Work required:
Across the records that follow, how many lines contain the string "height"? Answer with the number only.

Data entries:
════════

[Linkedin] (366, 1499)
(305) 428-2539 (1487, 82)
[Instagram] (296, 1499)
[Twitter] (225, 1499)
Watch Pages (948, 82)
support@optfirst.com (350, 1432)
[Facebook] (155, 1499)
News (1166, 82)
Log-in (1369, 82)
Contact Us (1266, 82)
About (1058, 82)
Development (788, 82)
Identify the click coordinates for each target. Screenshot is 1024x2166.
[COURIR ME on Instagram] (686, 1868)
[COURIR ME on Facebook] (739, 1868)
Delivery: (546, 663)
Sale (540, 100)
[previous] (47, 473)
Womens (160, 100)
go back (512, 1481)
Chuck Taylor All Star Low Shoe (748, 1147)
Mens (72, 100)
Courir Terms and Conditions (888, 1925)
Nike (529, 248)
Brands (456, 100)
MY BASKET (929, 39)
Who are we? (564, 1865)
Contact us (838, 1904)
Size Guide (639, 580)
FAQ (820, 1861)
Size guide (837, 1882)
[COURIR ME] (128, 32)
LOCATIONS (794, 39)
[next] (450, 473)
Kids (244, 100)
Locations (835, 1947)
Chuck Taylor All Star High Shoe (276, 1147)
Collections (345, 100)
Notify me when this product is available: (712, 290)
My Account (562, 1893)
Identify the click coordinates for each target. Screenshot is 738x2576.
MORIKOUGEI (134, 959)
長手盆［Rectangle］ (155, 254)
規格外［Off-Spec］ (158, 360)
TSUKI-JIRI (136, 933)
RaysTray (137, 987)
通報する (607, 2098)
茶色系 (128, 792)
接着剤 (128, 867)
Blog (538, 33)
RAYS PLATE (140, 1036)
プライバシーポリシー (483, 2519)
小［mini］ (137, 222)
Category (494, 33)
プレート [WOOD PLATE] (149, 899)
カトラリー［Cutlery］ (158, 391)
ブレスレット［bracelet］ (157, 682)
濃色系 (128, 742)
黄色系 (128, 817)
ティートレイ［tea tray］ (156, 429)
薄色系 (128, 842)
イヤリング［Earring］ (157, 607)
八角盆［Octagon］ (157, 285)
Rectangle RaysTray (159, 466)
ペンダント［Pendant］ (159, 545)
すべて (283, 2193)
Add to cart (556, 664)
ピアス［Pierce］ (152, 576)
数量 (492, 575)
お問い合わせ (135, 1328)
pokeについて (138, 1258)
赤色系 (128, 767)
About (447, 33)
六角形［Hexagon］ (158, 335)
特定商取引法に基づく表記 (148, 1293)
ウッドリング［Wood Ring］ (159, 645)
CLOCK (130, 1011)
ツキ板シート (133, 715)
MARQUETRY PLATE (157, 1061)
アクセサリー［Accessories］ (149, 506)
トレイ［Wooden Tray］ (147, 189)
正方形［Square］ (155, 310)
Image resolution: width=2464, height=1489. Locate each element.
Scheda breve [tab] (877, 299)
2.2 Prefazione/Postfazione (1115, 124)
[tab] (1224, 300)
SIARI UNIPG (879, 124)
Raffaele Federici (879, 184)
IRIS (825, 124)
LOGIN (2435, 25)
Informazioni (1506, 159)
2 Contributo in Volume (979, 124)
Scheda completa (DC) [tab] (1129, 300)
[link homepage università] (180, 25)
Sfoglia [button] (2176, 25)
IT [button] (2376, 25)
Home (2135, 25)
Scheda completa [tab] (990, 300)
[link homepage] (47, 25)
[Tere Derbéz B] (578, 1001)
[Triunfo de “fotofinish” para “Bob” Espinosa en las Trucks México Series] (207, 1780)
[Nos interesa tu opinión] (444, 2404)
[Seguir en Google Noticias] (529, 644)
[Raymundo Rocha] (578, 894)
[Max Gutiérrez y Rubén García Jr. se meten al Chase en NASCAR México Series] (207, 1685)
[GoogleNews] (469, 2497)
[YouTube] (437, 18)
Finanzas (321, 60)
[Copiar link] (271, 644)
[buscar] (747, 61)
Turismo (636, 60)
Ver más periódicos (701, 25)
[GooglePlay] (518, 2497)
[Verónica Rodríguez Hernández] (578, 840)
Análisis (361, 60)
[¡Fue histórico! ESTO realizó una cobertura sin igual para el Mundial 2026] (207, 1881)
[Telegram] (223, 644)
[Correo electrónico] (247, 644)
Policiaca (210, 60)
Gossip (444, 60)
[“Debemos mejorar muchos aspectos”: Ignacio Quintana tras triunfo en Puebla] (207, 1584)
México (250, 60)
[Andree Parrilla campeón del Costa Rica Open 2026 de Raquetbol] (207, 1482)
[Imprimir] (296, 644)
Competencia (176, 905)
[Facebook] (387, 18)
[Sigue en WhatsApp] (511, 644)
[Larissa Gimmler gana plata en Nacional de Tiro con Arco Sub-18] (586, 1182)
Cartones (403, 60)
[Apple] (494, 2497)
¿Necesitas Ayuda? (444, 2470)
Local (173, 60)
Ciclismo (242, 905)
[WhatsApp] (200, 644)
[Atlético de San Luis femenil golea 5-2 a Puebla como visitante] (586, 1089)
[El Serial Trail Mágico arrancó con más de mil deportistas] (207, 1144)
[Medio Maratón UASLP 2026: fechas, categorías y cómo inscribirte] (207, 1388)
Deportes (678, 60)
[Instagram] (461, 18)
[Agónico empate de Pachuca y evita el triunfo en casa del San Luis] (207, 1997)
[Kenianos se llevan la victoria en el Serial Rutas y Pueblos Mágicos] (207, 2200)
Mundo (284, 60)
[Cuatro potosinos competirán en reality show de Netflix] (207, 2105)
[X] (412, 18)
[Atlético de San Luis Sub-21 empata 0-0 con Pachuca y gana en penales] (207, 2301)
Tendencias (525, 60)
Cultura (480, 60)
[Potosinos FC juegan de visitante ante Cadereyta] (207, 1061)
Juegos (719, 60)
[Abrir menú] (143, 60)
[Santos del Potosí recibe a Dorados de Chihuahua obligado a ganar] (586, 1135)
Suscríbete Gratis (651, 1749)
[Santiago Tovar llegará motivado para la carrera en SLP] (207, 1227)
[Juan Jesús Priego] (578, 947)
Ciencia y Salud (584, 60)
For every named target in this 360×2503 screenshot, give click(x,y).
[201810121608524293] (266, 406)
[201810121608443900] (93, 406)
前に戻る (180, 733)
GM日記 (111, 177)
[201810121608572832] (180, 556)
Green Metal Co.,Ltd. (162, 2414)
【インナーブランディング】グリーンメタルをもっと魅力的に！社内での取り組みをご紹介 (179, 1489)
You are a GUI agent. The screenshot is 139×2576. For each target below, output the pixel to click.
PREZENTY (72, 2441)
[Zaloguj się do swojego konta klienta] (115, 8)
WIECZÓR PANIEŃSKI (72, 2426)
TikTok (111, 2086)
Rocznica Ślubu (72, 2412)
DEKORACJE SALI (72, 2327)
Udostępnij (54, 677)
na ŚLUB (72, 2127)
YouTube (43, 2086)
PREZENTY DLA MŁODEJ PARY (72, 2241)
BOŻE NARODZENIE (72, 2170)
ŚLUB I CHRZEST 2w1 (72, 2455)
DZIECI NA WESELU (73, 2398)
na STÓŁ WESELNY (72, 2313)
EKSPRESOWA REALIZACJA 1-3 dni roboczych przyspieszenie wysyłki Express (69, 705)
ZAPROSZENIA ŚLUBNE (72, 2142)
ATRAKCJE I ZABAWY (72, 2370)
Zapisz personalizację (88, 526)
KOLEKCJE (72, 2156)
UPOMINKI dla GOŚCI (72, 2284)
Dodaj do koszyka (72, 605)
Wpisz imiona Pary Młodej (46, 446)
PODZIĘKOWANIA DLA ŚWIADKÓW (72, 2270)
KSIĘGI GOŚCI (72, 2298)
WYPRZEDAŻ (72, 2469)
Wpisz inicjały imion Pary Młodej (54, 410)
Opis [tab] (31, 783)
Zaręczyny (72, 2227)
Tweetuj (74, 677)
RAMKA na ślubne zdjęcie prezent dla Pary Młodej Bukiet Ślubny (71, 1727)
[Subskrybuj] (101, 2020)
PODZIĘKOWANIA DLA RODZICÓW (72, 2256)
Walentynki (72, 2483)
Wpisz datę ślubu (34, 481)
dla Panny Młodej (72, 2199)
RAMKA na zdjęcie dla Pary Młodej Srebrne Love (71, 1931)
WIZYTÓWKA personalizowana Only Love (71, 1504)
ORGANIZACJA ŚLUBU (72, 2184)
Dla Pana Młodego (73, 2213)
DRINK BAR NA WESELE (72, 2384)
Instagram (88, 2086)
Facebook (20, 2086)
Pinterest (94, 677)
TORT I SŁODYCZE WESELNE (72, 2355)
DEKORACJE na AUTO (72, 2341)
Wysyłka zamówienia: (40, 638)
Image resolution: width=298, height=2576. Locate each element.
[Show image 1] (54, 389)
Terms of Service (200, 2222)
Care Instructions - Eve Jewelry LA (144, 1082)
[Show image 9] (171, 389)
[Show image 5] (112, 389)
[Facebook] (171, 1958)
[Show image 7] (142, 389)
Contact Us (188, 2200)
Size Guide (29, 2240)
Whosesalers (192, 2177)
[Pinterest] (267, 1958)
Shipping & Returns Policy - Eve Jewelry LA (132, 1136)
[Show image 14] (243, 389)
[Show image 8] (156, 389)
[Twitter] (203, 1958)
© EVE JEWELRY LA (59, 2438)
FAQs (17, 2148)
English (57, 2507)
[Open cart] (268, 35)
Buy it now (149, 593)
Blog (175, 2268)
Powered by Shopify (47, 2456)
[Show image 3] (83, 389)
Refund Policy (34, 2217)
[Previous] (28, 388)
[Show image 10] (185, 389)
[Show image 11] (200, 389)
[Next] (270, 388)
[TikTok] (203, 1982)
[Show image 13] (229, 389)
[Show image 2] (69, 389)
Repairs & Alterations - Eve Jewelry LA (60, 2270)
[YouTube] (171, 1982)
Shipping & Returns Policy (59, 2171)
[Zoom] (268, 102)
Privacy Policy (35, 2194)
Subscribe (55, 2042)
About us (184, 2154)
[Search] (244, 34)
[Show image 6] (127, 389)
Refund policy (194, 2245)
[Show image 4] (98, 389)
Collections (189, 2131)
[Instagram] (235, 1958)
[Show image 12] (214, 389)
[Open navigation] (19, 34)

════════

Answer section:
2